4. Strengthen your internal observer.
For all my life I think I was an expert at figuring out what was expected of me and giving other people what they wanted, but I didn't have the foggiest what I wanted. Getting offline seems to have helped with growing my internal observer. The need to belong to yourself is the deepest need of all but I'm not sure you can meet this need with online connection. Maybe you can have a different, more accepting relationship to yourself only when you stop seeing your life through someone else's eyes.
5. Bear more reality.
Under stress we all engage in magical thinking. When I was on Facebook I always seemed to be looking for some symbolic gesture, some sign from the universe, that yes, I see you, you exist, you are valuable, you are special. This was a fraught endeavour, destined to fail. The reality of Facebook offers a construct of our life which is heroic and glamorous and superhuman. When this apparatus of magical thinking is removed, it becomes easier to stay present in everyday reality. You discover ordinary life has its own cosy pleasures.

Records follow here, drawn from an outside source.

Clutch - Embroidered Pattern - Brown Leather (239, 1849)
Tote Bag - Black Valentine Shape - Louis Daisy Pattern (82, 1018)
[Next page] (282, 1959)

6. Monitor self-disclosure.
I am more careful about what I share. It is easier to stick with yourself and your own deepest, most powerful instincts of what feels right and wrong, your own goodness, when you are not having to consider the views of thousands of other people, most of whom you don't know and who seem to be engaged in building imaginary fortresses of certainty.
7. Tabula rasa.
Going off Facebook means shedding years of detritus and memories, and feels like a new beginning. Without a documented record of my life thus far I don't have to be reminded I used to be married, thinner or held some frankly shady views. It's not just because of Facebook, but I feel more free now to do things differently from the way I'd learned or the way I had been told was the only right one.
8. A quieter mind.
Facebook is not a happy place for highly sensitive people. Elaine Aron, who defined the construct of the Highly Sensitive Person (HSP), recommends cultivating inner silence, a "brilliant darkness". She says that the deeper and more frequently HSPs go inside, the more we can give to everyone and everything around us, including, of course, ourselves.
It is much harder to get that state of quiet when you are continually getting interrupted by beeping notifications: "Bunny, Galahad and Bonzo liked your post".